Software & Apps

Game dev in Rust, a year ago – community

Well, here we are, a year after I wrote “Game dev in Rust, some notes on chaos.” Things haven’t changed much.

I still use the Rend3/WGPU/Vulkan graphics stack. It works great at this point.

Note:

  • Many big game projects left Rust in 2024. Others found ownership too restrictive. Some complain about compile times.
  • arewegameyet.rs stopped updating last July.
  • Rend3 abandoned. Now I have to continue that myself, which I do as broken 3-hp. I have it so far Wgpu, Winit, Grantedand other versions, and finally found and fixed the race condition that kept causing the crashes. I ran for over 40 hours without panic. Things are looking up. If you want to try, use the “wgpu23safe” branch. I’d appreciate someone testing that on MacOS, which I don’t use. Build it and run rend3-examples. If anyone is interested, I can release it crates.io in a month or two. Currently, it still has patches in library crates, which crates.io will not allow.
  • Graphics stacks are still very slow if you put enough content to keep the GPU busy. Running out of CPU time at about 25% GPU load with NVidia 3070. Requires Vulkan without bind. Requires multiple Vulkan queues. Can be obtained from Wgpu in 2025. If you don’t need maximum performance, this stack should work OK.
  • Have some good work with Orbit rendering demobut it seems to have been abandoned. That’s advanced thinking about how the GPU can do more work.
  • Translate has some promise, but it’s not ready for use and it’s just a developer. They have some EU funding.
  • If you do 3D work in Rust, expect to spend half your time on low-level maintenance. Budget accordingly.
  • Crate churn remains a problem. Winit, Wgpu, Egui, and their friends must move forward in lockstep as APIs change. If one of them changes, it will be about 1-2 months before the others arrive. Then you fix your own code to deal with the breaking changes.
  • Whenever there’s a serious problem that’s hard to find, it’s because someone built their own allocation system instead of using Rust’s safe builds. Putting everything in an array and passing array indices in multi-threaded programs is a common problem.

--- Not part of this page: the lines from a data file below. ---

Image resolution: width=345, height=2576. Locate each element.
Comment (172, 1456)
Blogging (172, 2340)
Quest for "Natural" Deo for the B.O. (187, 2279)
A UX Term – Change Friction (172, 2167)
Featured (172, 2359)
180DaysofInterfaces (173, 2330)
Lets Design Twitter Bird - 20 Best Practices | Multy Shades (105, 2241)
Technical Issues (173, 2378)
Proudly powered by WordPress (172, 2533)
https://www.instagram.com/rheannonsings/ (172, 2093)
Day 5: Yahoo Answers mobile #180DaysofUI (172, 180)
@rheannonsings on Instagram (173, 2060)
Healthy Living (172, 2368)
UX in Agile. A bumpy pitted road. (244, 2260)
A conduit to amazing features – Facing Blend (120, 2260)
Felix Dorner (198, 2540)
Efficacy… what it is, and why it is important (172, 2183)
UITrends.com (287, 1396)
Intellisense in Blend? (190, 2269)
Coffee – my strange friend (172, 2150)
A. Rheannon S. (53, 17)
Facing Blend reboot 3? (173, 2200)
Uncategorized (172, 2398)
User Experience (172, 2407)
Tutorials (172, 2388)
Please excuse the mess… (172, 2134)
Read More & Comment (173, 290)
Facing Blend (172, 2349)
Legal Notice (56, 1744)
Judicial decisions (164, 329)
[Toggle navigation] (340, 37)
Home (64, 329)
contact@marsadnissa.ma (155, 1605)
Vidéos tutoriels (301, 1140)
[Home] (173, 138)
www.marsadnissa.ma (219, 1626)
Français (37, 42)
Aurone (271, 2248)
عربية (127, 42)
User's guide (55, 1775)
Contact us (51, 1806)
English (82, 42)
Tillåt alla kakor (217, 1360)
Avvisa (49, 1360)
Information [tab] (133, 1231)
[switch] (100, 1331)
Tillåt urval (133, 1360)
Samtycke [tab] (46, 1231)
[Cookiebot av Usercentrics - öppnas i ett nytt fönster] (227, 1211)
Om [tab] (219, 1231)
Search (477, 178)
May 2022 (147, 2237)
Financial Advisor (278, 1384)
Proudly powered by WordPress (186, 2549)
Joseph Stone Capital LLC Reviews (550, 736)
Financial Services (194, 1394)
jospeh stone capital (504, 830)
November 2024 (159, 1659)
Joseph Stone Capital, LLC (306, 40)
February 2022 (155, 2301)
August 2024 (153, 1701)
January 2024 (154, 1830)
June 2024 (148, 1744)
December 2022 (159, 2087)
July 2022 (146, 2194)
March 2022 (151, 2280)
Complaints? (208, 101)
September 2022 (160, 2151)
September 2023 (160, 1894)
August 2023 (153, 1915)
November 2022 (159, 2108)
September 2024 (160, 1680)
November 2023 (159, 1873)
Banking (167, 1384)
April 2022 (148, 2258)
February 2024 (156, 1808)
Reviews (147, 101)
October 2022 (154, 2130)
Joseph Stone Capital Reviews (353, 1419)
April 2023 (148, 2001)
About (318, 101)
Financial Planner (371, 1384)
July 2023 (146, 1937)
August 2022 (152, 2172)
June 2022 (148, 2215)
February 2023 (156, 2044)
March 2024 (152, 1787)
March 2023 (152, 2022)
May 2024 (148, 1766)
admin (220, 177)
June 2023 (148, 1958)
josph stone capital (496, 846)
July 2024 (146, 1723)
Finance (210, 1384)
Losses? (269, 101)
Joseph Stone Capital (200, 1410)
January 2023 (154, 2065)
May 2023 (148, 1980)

At a more basic level, Rust rendering lacks a spatial component. Most of these renderers compute shadows by brute force – every light against every object. This is O(N * M) and very slow as scenes get bigger.

This is a consequence where you cut the problem. Whether you can make an efficient renderer that can’t be a full game engine with a full scene graph, like Bevy, is a big question. Either the interpreter must obtain its spatial information from the layer above, or it must construct its own spatial information. The interpreter must be able to quickly calculate which objects are in the range of a light, for example.

The price Bevy paid for this was that it never used Rust ownership. Bevy has its own run-time dynamic ECS system. You have to do everything Bevy’s way.

It’s possible to do serious 3D in Rust, but it’s a real grind.

“If it’s easy, someone else will do it” – Dragging Pepe, LA.

Demo video here.



3 want

All examples, except scene_viewer build and run fine on my mac. (scene_viewer builds, but the instructions written to the console when running do not work).

Not sure if you’re asking for someone to build and run, or looking for something really bad. There are some small visual artifacts on the outer edge of the cube, but could that be intentional? (I’m not running on any other platforms, so I don’t know if it’s mac specific).

Intel-based mac, running macOS 15.2, using Rust 1.83.0.

Looks great!

Thank you.

Why tall and thin image? It is usually square, but adjustable. The “cube” should be a full cube in a square window. Try “animation” – that’s a harder test.

Shadow artifacts are a known rendering bug. This is a roundoff error problem that causes flat surfaces to shadow themselves.

scene_viewer not shipped with the scene files, unfortunately. Licensing issues. It reads standard glTF files. The pattern Khronos demo files must work. Now that Khronos has put those on Github, I have to do it scene_viewer look there.

Good points, which should be fixed before a release of crates.io.

Yes, it was a bad move on my part to include that image without clearly spelling out that it’s just a screenshot of a small area to show the artifacts. The actual application shows the whole thing.

The animation demo is pretty cool; The window resizing works very well (the animation continues to run; the aspect ratio is preserved, and the client area is redrawn as expected).

Kudos for getting low-level GPU stuff to run well on a platform you can’t even test it on.

Kudos for getting low-level GPU stuff to run well on a platform you can’t even test it on.

That’s not me. Those are actually the Winit and WGPU groups. They do the cross-platform stuff.